Type-1 vs Type-2 — Does it matter?
A while back I discussed how one of our competitors (in an article which is great entertainment material for all the stuff it gets wrong), had falsely claimed that OKL4 was a Type-2 hypervisor. The Type-1 vs 2 issue has since come up a few times in different contexts, and there seems to be a bit confusion out there. So let me explain why no-one in their right mind would consider using a Type-2 hypervisor in a mobile phone.
A Type-2 hypervsior runs as a normal application on top of a normal OS, which is why it’s also called a hosted hypervsior. This is great for PCs, as it allows you, for example, to run Linux or Windows inside an application on a Mac, getting a bit of the best of two worlds. To a degree, at least. Anyone who does this (for example I run Linux on VMware Fusion on a Mac) will not fail to notice that some things are clearly much slower than they are on native Linux, or even on Linux running inside a virtual machine on a Type-1 (or bare metal) hypervisor. In fact, while performance differences between native Linux and Linux running in a Type-1 virtual machine is barely noticeable, the performance degradation on a hosted hypervisor is definitely significant.

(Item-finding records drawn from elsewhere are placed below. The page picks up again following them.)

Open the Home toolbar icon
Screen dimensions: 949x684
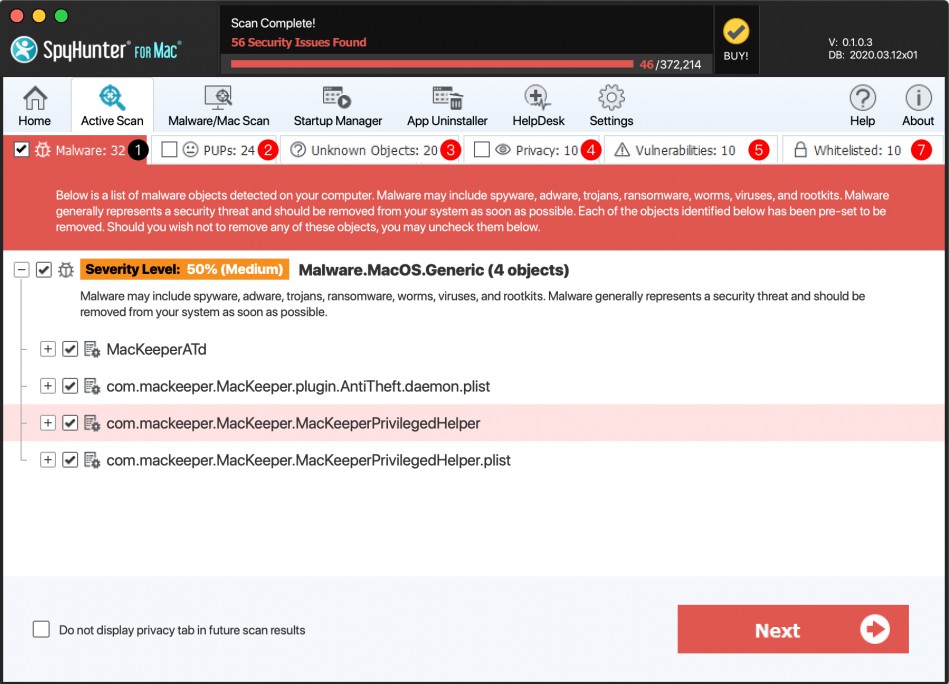click(35, 106)
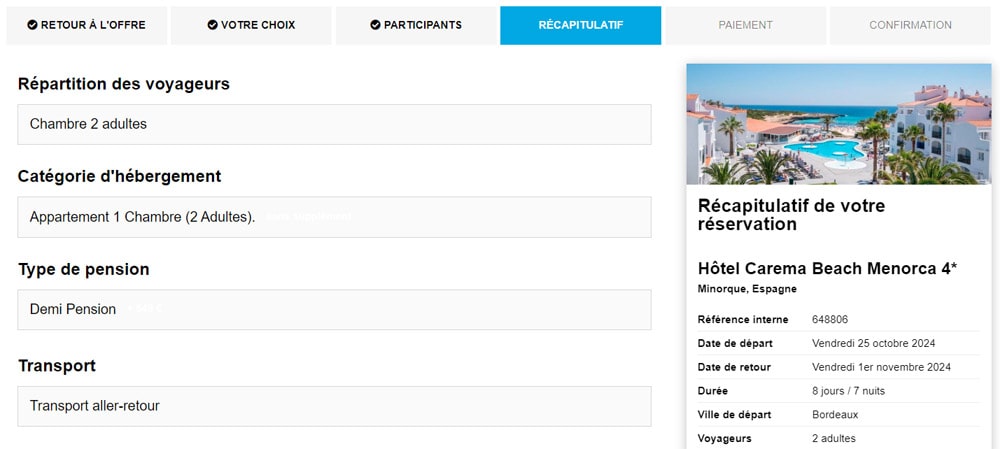Go to the Confirmation step tab
Screen dimensions: 1000x449
pos(910,25)
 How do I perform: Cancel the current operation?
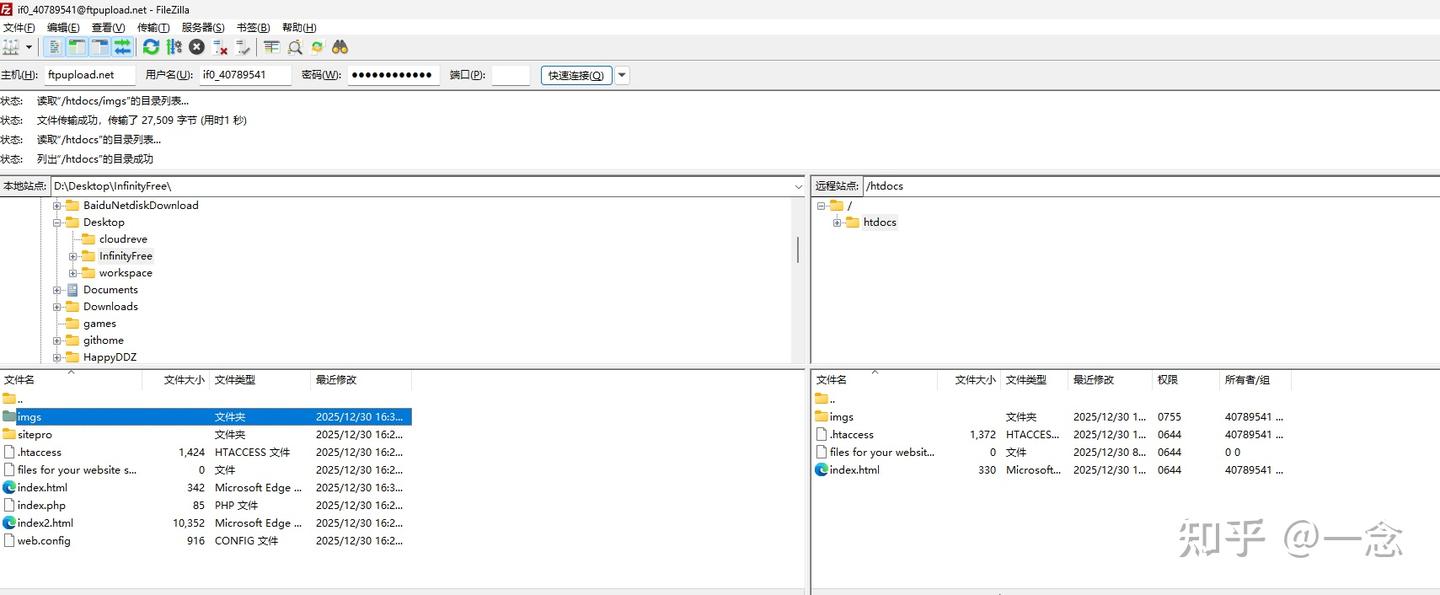click(197, 47)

The reason is simple: with a hosted hypervisor, you need to go through many more layers of software. For one, the inherent virtualization cost is at least doubled. A syscall on a natively running OS inherently costs two mode switches. Virtualized on a bare-metal hypervisor this becomes four mode switches and two context switches. On a hosted hypervsior this blows out to eight mode switches and four context switches. All that for only getting in and out of the guest kernel. My earlier blog has a more detailed explanation.
But a much bigger impact on performance has the fact that in a Type-2 scenario, the underlying OS effectively becomes part of the hypervsior, and it isn’t designed for that. Anyone who ever played with user-mode Linux (UML), which is a Type-1 scenario but using the general-purpose Linux kernel as the hypervisor, will confirm this. The performance just isn’t competitive, besides special hacks having been made to Linux to make UML more efficient. So, the bottom line is that Type-2 hypervisors simply can’t compete with Type-1 hypervisors in performance.

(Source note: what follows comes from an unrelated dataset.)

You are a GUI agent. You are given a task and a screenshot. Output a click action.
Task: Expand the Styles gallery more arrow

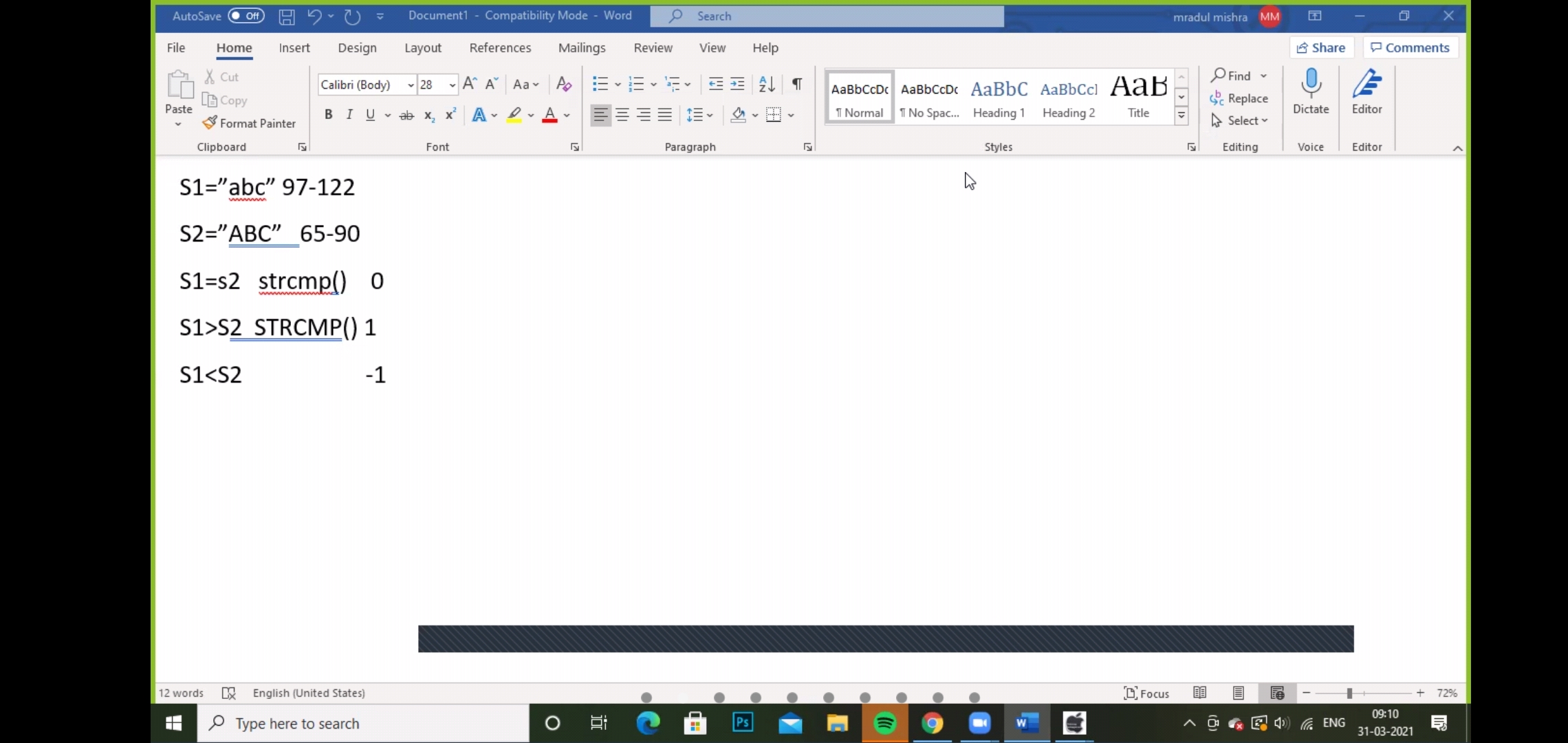pos(1182,116)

So, why would anyone in their right mind use one for mobile phones? Beats me. If you look at the typical use cases for virtualization in mobile wirless devices, you’ll see that in many of them a hosted hypervisor is simply not suitale at all. In the cases where a hosted hypervisor could be used, it has no compelling advantage over a native hypervisor, but a compelling performance disadvantage. Let’s look at the mobile virtualisation use cases:
- Processor consolidation: now way Jose. In the typical rich-OS + RTOS scenario, are you going to host the hypervsior on the RTOS? Most of them don’t even support memory protection, leave alone support for virtualization! Or host the hypervisor on the rich OS, running the RTOS on top? Clearly you’d lose the real-time properties for which you have the RTOS in the first place
- License separation, especially of GPL code: won’t help you with re-using Linux drivers, and will defeat most of the purpose
- Security: yes, a hosted hypervisor will preovide encapsulation, although at a much higher cost than with a native hypervisor, so why bother?
- Architectural abstraction: yes, but only if the underlying host OS plays ball. Again, cut out the middleman and you’ve got a winner.
- Resource-management for upcoming manycores: you lose with a hosted hypervisor, it buys you nothing there.
- Multiple user-environments (private and enterprise) and BYOD? Trying to do this with a hosted hypervsior would degrade at least one of the envrionments to second-class citizen status. Not only performance-wise, but also security wise: the primary environment (which is hosting the hypervisor which supports the secondary environment) is in control of resources. This means that it would be the one the enterprise IT folks would trust and need to control. And the complete BYOD idea goes right out of the window. Clearly a non-starter.
- The same can be said about other appraoches to using the phone as a terminal to access the enterprise IT infrastructure: Trying to do this in a hosted VM means you need to trust the host OS. The whole point is you don’t want to do this.
See what I mean? For All the use cases people talk about, a Type-2 hypervisor is either totally unsuited, or is a clearly second-rate solution compared to a Type-1 hypervisor. No-one with half a clue would want to do this. If you can think of reasonable use cases for hosted VMs, you’ll find that they are adequately supported by Java. Except that using a JVM allows a much leaner solution than a Type-2 hypervisor running on a rich OS.
You’ll likely get better mileage by using Java than an Type-2 hypervisor. But the Type-1 hypervisor is clearly the way to do. This is what OK does, competitor FUD notwithstanding.